MIL and the Poetics of Witness: A Foray into a Poet’s Mind

The title My Invented Land is a curious choice. The eponymous poem hints at the reason behind the choice of the word invented (not, discovered). Cambridge Dictionary defines “to invent” as “to design and/or create something that has never been made before”. Accordingly, the land of Manipur (as well as the North-East) has been invented by violence, which, in its various postmodern outfits, was never a part of North-East life-world. This implies, to a great extent, the militarisation of the North-East through AFSPA that has raised ethical questions regarding the Indian Union’s intentions.

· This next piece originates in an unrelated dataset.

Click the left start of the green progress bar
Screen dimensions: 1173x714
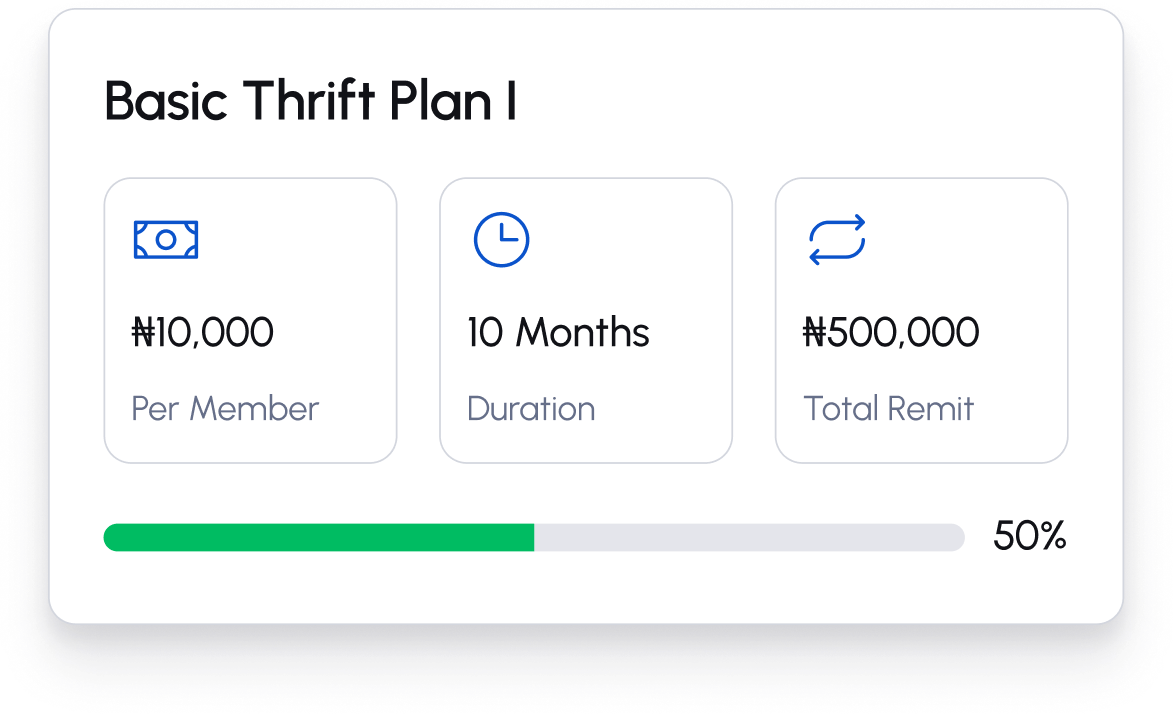(112, 537)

Malem Ningthouja’s paper “Violence and Terror under AFSPA 1958 and the People’s Movement against It” highlights, from interviews and ethnographic data based in Manipur, the way AFSPA 1958 retains the Armed Forces Special Powers Ordinance, 1942, promulgated by the colonial British regime in India in all its negative implications. He states overtly, “[v]iolence and its aftermath experienced by the people include cold-blooded fake encounters, massacre, torture, harassment, illegal detention, forced disappearance, killing as a result of ‘mistaken identity’, rape, molestation, sodomy, post-traumatic stress disorder and destruction of property” (Ningthouja 58). It is the ordinary people who ultimately have to succumb to the evils of violence: “forced disappearance” takes place when an ordinary innocent North-Easterner is made to suspend all his normal life activities for some ban imposed on him for his supposed anti-India sentiments whereas he may sometimes be taken for a militant and killed (i.e., mistakenly identified by the AFSPA soldiers). This unimaginable crisis was once negotiated by the ordinary people of Assam too (as well as in the other “disturbed”8 states as mentioned above) in the most active years of ULFA militancy in the last two decades of the last century.

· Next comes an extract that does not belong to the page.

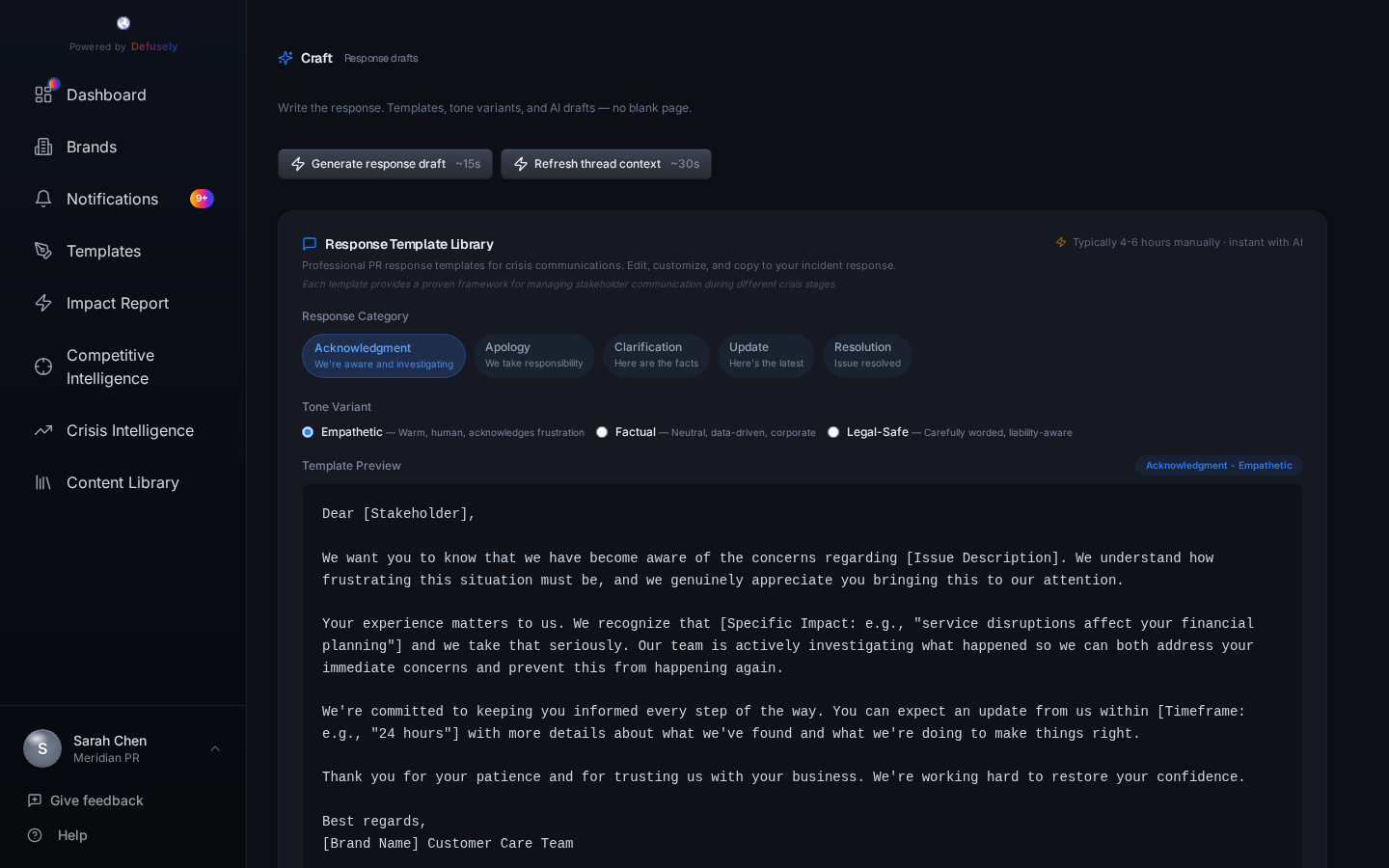Click the Content Library icon

pyautogui.click(x=43, y=482)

Ngangom’s poems in MIL exude a historical consciousness, but the way the poet describes his own experiences in Manipur of the killings perpetrated by both the insurgents and counterinsurgents, of how his young acquaintances became sharpshooters, of how soldiers brought death into their beautiful natural surroundings, amply illustrates his preoccupation with these two agents of violence. The following lines from the eponymous poem “My Invented Land” may symbolically justify this claim,

My home is a gun

pressed against both temples

a knock on a night that has not ended

a torch lit long after the theft

a sonnet about body counts (MIL145)

The phrase “both temples” suggests the two parties in continuous confrontation since 1958, and the phrase “body counts” not only indicates the fated numerical representation of casualties in violence but also the urgency of counting the dead bodies for the government to (mis)represent their success in curbing the menace of militancy or anti-nationalism. Besides, the poet’s metaphorical reference to his homeland being “a torch lit long after the theft” suggests the meaningless efforts of excavating the past that can never be changed. In the introduction to MIL, a slightly modified version of his article “Poetry in the Time of Terror”, he speaks about his conversation with a Manipuri poet regarding “‘the poetry of survival’ with guns pressed to both temples: the gun of revolution and the gun of the state” (16).

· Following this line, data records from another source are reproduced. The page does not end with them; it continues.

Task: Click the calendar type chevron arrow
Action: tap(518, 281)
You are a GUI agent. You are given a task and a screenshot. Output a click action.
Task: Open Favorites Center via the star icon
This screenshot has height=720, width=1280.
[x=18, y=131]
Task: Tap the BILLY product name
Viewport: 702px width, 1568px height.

“The Strange Affair of Robin S Ngangom” is an autobiographical poem that despairs of the fate of his homeland. After describing his nostalgic childhood days, he turns his attention to the militants and counter-militants transforming the area into what is known as the Agambenian space of “exception.”9 The sense of history, which is referred to as a “hunch-backed friend” (Ngangom, MIL114), makes the poet mourn their “merger with a nation [i.e., India]” (113). But the way the revolutionaries of his land preach of preserving native traditions and culture and yet lose track of their ideological integrity by killing their own people indicates the insufficiency of their cause. The dejected poet utters,

patriotism is admiring

the youth who fondles grenades,

patriotism is proclaiming all men as brothers

and secretly depriving my brother,

patriotism is playing the music of guns

to the child in the womb. (114)

The concept of “witness” is interlinked, as has already been stated, with the idea of testimony. Witnessing the images of destruction, as the above excerpt implies, has an immediacy in terms of its effort to let those images out. The notion of “testimony” is therefore of great urgency not only to relieve oneself from the burden of violent memories but also to ethically try to warn humanity about the ghastliness of the dangers of political modernity. Almost all theories of trauma propounded by the likes of Dori Laub or Kali Tal or Judith Herman et al are based on the idea of “testimony”—a word-of-mouth account of the experiences of trauma by a survivor, e.g., the testimonies of Elie Wiesel, the Holocaust survivor. Shoshana Felman, in her aforementioned essay, underlines the importance of what it means to “bear witness”: “To bear witness is to bear the solitude of a responsibility, and to bear the responsibility, precisely, of that solitude” (15). Ngangom’s lines uttered above speak, most importantly, of the reverse witness or Felmanian sense of inherent ethical responsibility of his post-witness solitude. If we refer to the poem “Children’s Market” by Thangjam Ibopishak, a vernacular Manipuri poet, we are introduced to poetic reactions that resemble Swift’s A Modest Proposal (1729), where Swift astounded the then English society with his macabre satire. Ibopishak, stunned by the extreme violence of his land, surrealistically proposes to sell children killed by bullets. The freshness of the child’s flesh is referred to time and again by the seller in these terms:

It’s still hopping

its body very fresh

it was struck by just one bullet;

you won’t find anything fresher

than this one, my friend. (Ibopishak 25)

The poet, feeling the urgency of exterminating “the enemy of the people” (Ngangom112), initially has conviction about the insurgent activities, but can’t finally approve their unleashing of grenades and guns on his own fellow brothers. This disillusionment holds the key to the poem, and the poet, just like Walcott as he expresses his dilemma towards the end of his poem “A Far Cry from Africa”, utters, “But where can one run from the homeland/ where can I flee from your love?” (116). The counterinsurgents’ inhuman transformation of the beautiful hills into coffins through the “appliances of death and devastation” (111) has also been mourned, but the boomerang of ideological love of the land hitting his own people in the form of hate is something that continually tortures his feelings. He strives hard but can’t come out of this mnemonic prison that gnaws at him. The poem “Native Land” embodies similar angst where the poet seems to disengage himself from patriotic movements through such musings—

…when the days

absolved the butchers, I continue to live

as if nothing happened. (25)

But the mnemonic cycle continues, and the poet can’t help thinking of the plight of his native land and people. In “The First Rain,” he asks himself, “Is it better to rejoice and forget/ or to remember and be sad?” (MIL120). And he chooses the second option. The trauma of witnessing the violence is unacceptable, but the contrast lies in the fact that the traumatic event continues to pursue unless it is testified to. This double tension becomes obvious in the words of Judith Herman, who observes, “The conflict between the will to deny horrible events and the will to proclaim them aloud is the central dialectic of psychological trauma” (1).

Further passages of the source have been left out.